### Exercise prompt
I would like every entry below written out exactly.

□ □ □ □ □

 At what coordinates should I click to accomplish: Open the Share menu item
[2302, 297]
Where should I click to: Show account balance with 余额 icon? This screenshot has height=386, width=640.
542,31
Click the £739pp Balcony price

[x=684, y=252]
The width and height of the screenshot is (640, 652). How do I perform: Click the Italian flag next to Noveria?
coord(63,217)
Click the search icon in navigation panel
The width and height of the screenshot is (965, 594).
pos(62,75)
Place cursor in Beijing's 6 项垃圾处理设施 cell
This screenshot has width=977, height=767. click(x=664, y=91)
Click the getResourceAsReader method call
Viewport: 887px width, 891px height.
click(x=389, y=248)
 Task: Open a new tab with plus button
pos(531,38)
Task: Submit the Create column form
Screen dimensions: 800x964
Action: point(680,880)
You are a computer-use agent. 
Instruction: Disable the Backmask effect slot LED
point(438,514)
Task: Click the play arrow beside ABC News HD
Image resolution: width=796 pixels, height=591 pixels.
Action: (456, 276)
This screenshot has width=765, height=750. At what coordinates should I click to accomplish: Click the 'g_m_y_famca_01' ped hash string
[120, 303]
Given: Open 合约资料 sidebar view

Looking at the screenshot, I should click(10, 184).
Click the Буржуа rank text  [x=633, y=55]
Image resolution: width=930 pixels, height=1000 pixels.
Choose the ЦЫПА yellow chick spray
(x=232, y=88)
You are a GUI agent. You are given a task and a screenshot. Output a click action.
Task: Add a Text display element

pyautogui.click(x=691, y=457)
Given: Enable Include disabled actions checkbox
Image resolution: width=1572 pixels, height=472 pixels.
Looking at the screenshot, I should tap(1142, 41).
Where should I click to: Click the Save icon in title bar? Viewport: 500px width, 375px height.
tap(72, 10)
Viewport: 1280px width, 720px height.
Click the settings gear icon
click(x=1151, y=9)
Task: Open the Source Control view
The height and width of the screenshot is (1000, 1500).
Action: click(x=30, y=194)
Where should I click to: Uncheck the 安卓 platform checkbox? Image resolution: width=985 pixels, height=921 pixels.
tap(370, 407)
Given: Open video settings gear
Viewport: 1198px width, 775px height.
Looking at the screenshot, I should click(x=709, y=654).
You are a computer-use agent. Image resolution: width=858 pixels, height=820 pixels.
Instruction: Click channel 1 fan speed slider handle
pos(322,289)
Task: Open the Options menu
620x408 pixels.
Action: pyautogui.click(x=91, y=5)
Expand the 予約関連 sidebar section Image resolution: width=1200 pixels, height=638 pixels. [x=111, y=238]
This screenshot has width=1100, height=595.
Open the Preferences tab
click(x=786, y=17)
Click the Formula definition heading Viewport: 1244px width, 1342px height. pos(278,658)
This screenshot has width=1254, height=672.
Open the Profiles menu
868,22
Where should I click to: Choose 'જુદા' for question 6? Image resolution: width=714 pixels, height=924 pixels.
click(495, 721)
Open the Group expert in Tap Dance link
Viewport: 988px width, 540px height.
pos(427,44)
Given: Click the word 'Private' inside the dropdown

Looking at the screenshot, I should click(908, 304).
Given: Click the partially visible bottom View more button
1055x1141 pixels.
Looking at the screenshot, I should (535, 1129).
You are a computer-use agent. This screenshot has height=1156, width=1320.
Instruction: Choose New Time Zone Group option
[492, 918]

□ □ □ □ □

### Output for this exercise
 At what coordinates should I click to accomplish: Open the Share menu item
[2302, 297]
Where should I click to: Show account balance with 余额 icon? This screenshot has height=386, width=640.
542,31
Click the £739pp Balcony price

[x=684, y=252]
The width and height of the screenshot is (640, 652). How do I perform: Click the Italian flag next to Noveria?
coord(63,217)
Click the search icon in navigation panel
The width and height of the screenshot is (965, 594).
pos(62,75)
Place cursor in Beijing's 6 项垃圾处理设施 cell
This screenshot has width=977, height=767. click(x=664, y=91)
Click the getResourceAsReader method call
Viewport: 887px width, 891px height.
click(x=389, y=248)
 Task: Open a new tab with plus button
pos(531,38)
Task: Submit the Create column form
Screen dimensions: 800x964
Action: point(680,880)
You are a computer-use agent. 
Instruction: Disable the Backmask effect slot LED
point(438,514)
Task: Click the play arrow beside ABC News HD
Image resolution: width=796 pixels, height=591 pixels.
Action: (456, 276)
This screenshot has width=765, height=750. At what coordinates should I click to accomplish: Click the 'g_m_y_famca_01' ped hash string
[120, 303]
Given: Open 合约资料 sidebar view

Looking at the screenshot, I should click(10, 184).
Click the Буржуа rank text  [x=633, y=55]
Image resolution: width=930 pixels, height=1000 pixels.
Choose the ЦЫПА yellow chick spray
(x=232, y=88)
You are a GUI agent. You are given a task and a screenshot. Output a click action.
Task: Add a Text display element

pyautogui.click(x=691, y=457)
Given: Enable Include disabled actions checkbox
Image resolution: width=1572 pixels, height=472 pixels.
Looking at the screenshot, I should tap(1142, 41).
Where should I click to: Click the Save icon in title bar? Viewport: 500px width, 375px height.
tap(72, 10)
Viewport: 1280px width, 720px height.
Click the settings gear icon
click(x=1151, y=9)
Task: Open the Source Control view
The height and width of the screenshot is (1000, 1500).
Action: click(x=30, y=194)
Where should I click to: Uncheck the 安卓 platform checkbox? Image resolution: width=985 pixels, height=921 pixels.
tap(370, 407)
Given: Open video settings gear
Viewport: 1198px width, 775px height.
Looking at the screenshot, I should click(x=709, y=654).
You are a computer-use agent. Image resolution: width=858 pixels, height=820 pixels.
Instruction: Click channel 1 fan speed slider handle
pos(322,289)
Task: Open the Options menu
620x408 pixels.
Action: pyautogui.click(x=91, y=5)
Expand the 予約関連 sidebar section Image resolution: width=1200 pixels, height=638 pixels. [x=111, y=238]
This screenshot has width=1100, height=595.
Open the Preferences tab
click(x=786, y=17)
Click the Formula definition heading Viewport: 1244px width, 1342px height. pos(278,658)
This screenshot has width=1254, height=672.
Open the Profiles menu
868,22
Where should I click to: Choose 'જુદા' for question 6? Image resolution: width=714 pixels, height=924 pixels.
click(495, 721)
Open the Group expert in Tap Dance link
Viewport: 988px width, 540px height.
pos(427,44)
Given: Click the word 'Private' inside the dropdown

Looking at the screenshot, I should click(908, 304).
Given: Click the partially visible bottom View more button
1055x1141 pixels.
Looking at the screenshot, I should (535, 1129).
You are a computer-use agent. This screenshot has height=1156, width=1320.
Instruction: Choose New Time Zone Group option
[492, 918]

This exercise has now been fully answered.